While the discovery answers one long-unsolved mystery regarding the landscape evolution of the western Dry Valleys of Antarctica, Baldwin points out that it has even greater implications for global climate change models today. Drainage of subglacial lakes on the continent released the enormous, forceful volume of water that flooded the Labyrinth area millions of years ago. Could this happen again? Many subglacial lakes currently exist under the East Antarctic ice sheet. One such lake, Lake Vostok, is similar in size to Lake Ontario. Baldwin and her colleagues believe that global climate change models need to investigate the potential impact that a similar catastrophic release of water from subglacial lakes might have on present-day global warming.

Such a catastrophic release of fresh water from these subglacial lakes would impact the stability of the East Antarctic ice sheet, affect the Southern Ocean circulation, and alter the delicate balance of the Earth’s ecosystems.

Until recently, the origin of the Labyrinth has puzzled geologists. Baldwin and Laura Webb, SU assistant research professor of earth sciences, determined the timing of the last subglacial flood by dating volcanic ash preserved on bedrock surfaces. Together with their colleagues David R. Marchant and Adam R. Lewis of the Department of Earth Sciences at Boston University, they have solved the mystery of how the Labyrinth formed. The team determined that massive floods carved the channels between 12 and 14 million years ago.

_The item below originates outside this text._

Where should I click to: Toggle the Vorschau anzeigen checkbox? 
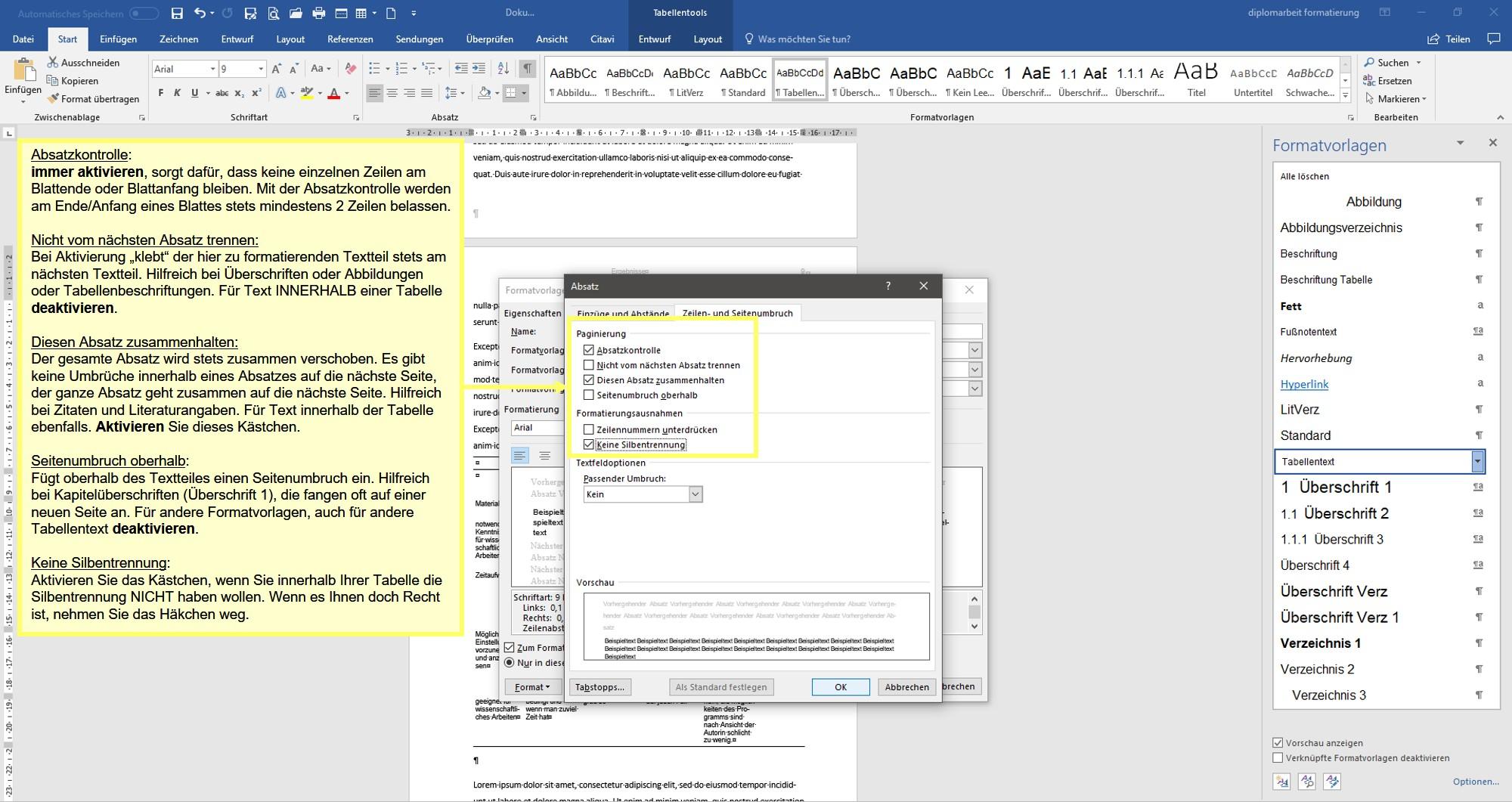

According to their research, water from under the East Antarctic ice sheet was released catastrophically and carved the bedrock channels that measure as wide as 600 meters and as deep as 250 meters. The volume of water required to carve the channels was far more than that produced from meltwater at the base of the ice sheet alone. They propose that catastrophic drainage of subglacial lakes from East Antarctica or the inland flanks of the Transantarctic Mountains is the most likely source of the water. The volume of fresh water drained into the Southern Ocean may have disrupted ocean circulation and contributed to regional and global climatic changes. Their research, funded by U.S. National Science Foundation grants, was published in the July issue of the journal Geology.

“There is no doubt that global climate change has occurred throughout Earth’s history,” says Baldwin. “But the current warming trend that we are experiencing is human-induced. We need to act now to reduce greenhouse gas emissions. Global leadership is desperately needed to attack the problem of global warming.”

Adds Baldwin: “There are plenty of steps we can take to reduce greenhouse gas emissions. The public needs to take the opportunity to educate itself concerning what can be done to reduce them. Seeing the movie ‘An Inconvenient Truth’ will give people a better appreciation of the potential problems we will face if we simply decide to do nothing and if the current attitude of ‘business as usual’ prevails.”

As illustrated in the Al Gore documentary “An Inconvenient Truth,” glacial melting has been linked to the doubling of category 4 and 5 hurricanes in the last 30 years, the movement of malaria to higher elevations, such as the Colombian Andes, and the migration of hundreds of plant and animal species to regions closer to the poles. Climate experts in the film predict that if left unchecked, the warming could cause glacial meltwater to raise global sea levels by more than 20 feet in the next 50 years, devastating many of the world’s densely populated coastal areas.